(Source data)
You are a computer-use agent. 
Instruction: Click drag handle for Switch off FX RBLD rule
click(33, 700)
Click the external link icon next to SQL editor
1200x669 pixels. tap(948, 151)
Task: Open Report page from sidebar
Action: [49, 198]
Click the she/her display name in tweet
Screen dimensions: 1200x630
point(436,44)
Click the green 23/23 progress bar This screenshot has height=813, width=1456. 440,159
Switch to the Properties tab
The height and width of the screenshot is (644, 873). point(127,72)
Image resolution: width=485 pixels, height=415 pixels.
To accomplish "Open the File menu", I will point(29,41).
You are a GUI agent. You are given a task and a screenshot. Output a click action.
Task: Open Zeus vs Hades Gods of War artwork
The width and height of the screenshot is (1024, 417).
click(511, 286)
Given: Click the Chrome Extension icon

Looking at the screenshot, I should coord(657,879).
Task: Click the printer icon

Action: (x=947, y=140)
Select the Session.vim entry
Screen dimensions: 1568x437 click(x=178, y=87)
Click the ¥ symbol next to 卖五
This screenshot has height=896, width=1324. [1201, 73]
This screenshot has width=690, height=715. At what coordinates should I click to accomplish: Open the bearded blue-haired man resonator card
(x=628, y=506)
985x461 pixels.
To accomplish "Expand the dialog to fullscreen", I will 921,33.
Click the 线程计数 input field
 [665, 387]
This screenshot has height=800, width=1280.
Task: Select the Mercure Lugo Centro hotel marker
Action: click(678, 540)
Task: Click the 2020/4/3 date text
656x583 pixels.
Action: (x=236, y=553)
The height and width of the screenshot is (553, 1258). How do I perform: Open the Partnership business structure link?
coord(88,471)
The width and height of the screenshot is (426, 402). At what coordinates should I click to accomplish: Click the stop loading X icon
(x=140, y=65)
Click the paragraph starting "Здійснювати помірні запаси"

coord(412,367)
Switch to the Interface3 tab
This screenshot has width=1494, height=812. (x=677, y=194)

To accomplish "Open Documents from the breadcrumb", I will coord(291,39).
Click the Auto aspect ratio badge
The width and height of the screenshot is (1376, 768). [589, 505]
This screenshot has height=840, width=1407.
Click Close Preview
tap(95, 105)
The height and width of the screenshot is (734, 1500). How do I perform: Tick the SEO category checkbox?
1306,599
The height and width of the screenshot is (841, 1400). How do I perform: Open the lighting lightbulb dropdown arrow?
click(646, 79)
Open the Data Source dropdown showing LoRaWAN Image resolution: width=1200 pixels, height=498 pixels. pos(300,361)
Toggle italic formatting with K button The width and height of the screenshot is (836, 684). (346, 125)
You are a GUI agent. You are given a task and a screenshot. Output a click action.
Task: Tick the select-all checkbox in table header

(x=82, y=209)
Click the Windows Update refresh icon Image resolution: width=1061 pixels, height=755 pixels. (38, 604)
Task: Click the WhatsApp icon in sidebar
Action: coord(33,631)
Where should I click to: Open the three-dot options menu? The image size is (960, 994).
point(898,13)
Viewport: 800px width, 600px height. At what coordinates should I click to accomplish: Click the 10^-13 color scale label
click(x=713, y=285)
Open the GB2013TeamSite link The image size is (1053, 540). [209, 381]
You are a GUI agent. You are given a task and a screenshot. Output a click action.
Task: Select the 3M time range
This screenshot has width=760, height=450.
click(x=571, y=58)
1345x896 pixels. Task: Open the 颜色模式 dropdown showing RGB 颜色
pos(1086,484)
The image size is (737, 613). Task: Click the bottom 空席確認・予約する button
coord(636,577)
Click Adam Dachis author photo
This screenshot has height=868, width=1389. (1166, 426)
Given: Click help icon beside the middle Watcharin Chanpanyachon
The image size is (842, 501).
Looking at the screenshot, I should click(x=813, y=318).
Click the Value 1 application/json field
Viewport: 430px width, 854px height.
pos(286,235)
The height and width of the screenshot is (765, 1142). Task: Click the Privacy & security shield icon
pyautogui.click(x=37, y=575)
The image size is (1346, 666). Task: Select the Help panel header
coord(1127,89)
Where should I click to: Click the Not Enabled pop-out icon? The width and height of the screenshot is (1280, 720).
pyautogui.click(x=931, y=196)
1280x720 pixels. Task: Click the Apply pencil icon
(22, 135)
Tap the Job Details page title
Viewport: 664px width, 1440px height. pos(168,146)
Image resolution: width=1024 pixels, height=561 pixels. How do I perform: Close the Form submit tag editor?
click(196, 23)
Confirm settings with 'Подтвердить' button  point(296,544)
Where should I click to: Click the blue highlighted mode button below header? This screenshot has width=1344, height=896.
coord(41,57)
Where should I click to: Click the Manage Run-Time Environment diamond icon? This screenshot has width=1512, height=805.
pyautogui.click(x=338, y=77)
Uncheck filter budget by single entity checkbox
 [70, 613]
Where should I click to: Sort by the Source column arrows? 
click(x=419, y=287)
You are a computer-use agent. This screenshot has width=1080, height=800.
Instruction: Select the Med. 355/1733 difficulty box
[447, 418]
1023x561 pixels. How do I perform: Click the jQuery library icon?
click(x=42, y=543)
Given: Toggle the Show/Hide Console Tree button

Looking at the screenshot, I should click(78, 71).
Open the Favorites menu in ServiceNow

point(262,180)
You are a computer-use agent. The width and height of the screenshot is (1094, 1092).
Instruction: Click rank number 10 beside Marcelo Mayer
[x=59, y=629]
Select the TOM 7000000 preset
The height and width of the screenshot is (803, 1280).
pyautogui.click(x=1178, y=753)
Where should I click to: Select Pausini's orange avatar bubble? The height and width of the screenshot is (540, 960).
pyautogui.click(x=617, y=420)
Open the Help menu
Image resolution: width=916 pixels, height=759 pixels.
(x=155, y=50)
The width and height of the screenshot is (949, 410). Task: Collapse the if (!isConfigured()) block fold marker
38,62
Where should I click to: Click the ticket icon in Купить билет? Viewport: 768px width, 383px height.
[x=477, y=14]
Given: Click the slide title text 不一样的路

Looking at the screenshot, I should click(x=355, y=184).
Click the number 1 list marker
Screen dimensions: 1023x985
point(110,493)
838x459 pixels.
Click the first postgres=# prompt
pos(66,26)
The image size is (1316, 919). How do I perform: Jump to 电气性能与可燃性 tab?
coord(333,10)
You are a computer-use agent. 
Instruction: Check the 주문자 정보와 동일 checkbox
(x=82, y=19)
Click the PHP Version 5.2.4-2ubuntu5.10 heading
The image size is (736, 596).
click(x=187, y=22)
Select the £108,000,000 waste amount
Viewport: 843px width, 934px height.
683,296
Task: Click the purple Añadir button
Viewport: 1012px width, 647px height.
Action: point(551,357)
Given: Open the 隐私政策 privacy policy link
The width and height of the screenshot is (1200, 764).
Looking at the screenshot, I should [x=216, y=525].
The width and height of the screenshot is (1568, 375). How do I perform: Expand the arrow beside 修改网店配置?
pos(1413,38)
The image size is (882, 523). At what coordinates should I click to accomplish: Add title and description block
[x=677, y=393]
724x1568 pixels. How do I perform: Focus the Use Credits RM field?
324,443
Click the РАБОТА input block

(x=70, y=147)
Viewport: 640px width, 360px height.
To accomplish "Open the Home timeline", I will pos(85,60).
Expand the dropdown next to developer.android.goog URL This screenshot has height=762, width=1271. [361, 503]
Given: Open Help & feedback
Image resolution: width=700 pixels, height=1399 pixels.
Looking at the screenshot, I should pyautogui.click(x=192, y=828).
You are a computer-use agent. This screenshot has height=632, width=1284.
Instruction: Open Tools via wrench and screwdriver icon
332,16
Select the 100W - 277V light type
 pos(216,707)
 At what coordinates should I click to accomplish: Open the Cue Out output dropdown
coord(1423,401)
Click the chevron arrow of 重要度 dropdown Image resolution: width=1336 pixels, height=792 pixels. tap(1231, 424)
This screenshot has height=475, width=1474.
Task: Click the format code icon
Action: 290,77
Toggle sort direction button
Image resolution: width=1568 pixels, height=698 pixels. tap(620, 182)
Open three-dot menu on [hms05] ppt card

• **What is being asked**
What goes in the answer is the run of lines from the one holding "Click the chevron" to the end of the entries, reproduced exactly and with nothing else.

• **Solution to this problem**
Click the chevron arrow of 重要度 dropdown Image resolution: width=1336 pixels, height=792 pixels. tap(1231, 424)
This screenshot has height=475, width=1474.
Task: Click the format code icon
Action: 290,77
Toggle sort direction button
Image resolution: width=1568 pixels, height=698 pixels. tap(620, 182)
Open three-dot menu on [hms05] ppt card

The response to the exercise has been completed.